Intermolecular interactions of membrane destabilizing peptides

Biological membranes are complex liquid-crystalline fluid materials of orientationally ordered proteins, peptides and lipids. The physical and structural properties of biological membranes are not only influenced by the type and composition of lipids, but also by the proteins/peptides within the membranes. For example, proteins and peptides can mediate membrane destabilization, which is an essential process for cell-to-cell membrane fusion, vesicle transport, antimicrobial activity, and virus proliferation. Therefore, a thorough analysis of membrane/protein interactions has broad implications for molecular cell biology.The mechanisms of membrane destabilization by peptides are not well understood.
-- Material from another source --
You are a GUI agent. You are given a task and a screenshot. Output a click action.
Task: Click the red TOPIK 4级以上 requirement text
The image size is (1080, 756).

For example, it has been suggested that antimicrobial peptides (AMPs) could destabilize membranes by forming a carpet on the surface or holes within the membrane. It is not clear from the secondary structure or the amino acid sequence why one mode is preferred over the other. Other peptides with similar secondary structure, such as the competence stimulating peptides or type I antifreeze proteins, do not penetrate or destabilize membranes. In fact, antifreeze proteins seem to stabilize membranes. Another example is fusion peptides, which are very effective at destabilizing model membranes and causing lipid mixing - a presumed precursor to membrane fusion. The fusion peptides p14 and p15 from the fusion associated small transmembrane protein family are anchored to the membrane via an N-terminal myristoyl group. The p14 peptide, like all other fusion peptides, is slightly hydrophobic and is suspected to surface associate with the target membrane. The p15, on the other hand, is atypically hydrophilic, and apart form the N-terminal, has been shown not to strongly interact with model membranes. Yet, all peptides are very effective at destabilizing membranes.I hypothesise that peptides may affect membrane stability by disrupting the ordered water layer above the membrane. This project is part of a larger program to detail the initial stages of membrane destabilization by investigating intermolecular interactions responsible for structural modifications of membranes.